■ Data provided ■
# # # # #
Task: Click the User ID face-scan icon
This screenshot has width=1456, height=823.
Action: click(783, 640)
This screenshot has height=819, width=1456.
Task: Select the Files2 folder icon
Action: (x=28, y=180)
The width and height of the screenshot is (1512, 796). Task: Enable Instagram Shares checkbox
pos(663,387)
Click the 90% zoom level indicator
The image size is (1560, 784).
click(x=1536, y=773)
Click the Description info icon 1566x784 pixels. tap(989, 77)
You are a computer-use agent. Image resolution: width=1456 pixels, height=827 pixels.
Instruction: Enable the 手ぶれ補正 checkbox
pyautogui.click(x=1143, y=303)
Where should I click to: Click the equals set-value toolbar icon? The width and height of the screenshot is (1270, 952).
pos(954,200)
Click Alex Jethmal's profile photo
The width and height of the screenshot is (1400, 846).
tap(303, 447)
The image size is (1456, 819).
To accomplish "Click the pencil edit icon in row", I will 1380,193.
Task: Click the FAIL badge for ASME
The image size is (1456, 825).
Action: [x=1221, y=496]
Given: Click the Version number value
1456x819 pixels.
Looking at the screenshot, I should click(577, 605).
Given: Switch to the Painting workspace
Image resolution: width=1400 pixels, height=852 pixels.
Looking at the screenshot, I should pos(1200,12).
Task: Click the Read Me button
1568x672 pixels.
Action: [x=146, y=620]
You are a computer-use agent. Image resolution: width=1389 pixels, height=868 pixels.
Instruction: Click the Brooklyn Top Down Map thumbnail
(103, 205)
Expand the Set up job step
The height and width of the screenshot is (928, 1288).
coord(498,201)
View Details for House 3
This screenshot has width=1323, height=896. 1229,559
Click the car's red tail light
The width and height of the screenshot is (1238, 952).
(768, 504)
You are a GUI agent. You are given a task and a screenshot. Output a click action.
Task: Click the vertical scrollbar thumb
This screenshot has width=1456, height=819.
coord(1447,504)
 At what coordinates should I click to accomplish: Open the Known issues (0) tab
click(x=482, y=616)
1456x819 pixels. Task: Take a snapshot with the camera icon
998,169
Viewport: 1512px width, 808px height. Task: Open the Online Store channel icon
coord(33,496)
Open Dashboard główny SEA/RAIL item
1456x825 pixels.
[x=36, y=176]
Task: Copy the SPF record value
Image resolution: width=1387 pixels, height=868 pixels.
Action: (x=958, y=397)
# # # # #
■ The problem ■
Which of the lines above carry the string "computer"? Copy every one.

■ Task response ■
You are a computer-use agent. Image resolution: width=1456 pixels, height=827 pixels.
You are a computer-use agent. Image resolution: width=1389 pixels, height=868 pixels.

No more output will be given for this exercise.